Work to complete
Report every line in the items below that contains the string "should". Copy each of those lines in full.

Records for the exercise
--
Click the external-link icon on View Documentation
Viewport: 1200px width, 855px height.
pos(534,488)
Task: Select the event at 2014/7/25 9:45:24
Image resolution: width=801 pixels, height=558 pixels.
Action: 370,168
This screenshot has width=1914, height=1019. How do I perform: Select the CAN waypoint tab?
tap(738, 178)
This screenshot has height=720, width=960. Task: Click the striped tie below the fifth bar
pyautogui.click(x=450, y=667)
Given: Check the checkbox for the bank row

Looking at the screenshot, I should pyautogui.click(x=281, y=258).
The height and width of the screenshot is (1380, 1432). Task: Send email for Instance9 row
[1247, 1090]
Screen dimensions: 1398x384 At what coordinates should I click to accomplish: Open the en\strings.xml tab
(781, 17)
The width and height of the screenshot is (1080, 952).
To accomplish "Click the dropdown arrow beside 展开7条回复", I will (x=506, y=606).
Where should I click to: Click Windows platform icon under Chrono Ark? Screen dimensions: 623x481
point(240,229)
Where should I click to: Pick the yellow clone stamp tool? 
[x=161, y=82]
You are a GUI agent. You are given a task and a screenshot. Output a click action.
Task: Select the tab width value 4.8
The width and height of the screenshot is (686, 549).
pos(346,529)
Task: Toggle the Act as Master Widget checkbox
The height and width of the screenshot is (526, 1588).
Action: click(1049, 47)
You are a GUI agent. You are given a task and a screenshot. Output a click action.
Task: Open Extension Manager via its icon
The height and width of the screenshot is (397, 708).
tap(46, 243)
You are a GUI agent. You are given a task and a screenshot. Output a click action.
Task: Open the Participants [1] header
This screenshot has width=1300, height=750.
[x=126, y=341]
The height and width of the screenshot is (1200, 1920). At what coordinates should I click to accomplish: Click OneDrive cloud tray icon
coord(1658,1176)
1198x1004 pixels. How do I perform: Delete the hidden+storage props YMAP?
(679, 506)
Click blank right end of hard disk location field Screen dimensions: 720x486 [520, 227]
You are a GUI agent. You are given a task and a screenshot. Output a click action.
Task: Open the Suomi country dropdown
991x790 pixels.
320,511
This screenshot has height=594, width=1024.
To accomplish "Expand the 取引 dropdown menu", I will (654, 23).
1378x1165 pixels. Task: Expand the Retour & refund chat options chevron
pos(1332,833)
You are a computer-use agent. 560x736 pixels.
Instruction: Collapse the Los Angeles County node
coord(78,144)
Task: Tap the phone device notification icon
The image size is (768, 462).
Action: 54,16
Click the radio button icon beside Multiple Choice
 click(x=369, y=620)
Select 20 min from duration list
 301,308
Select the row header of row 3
--
Final answer
Looking at the screenshot, I should pyautogui.click(x=281, y=258).
Screen dimensions: 1398x384 At what coordinates should I click to accomplish: Open the en\strings.xml tab
Where should I click to: Click Windows platform icon under Chrono Ark? Screen dimensions: 623x481
Where should I click to: Pick the yellow clone stamp tool? 
The height and width of the screenshot is (1200, 1920). At what coordinates should I click to accomplish: Click OneDrive cloud tray icon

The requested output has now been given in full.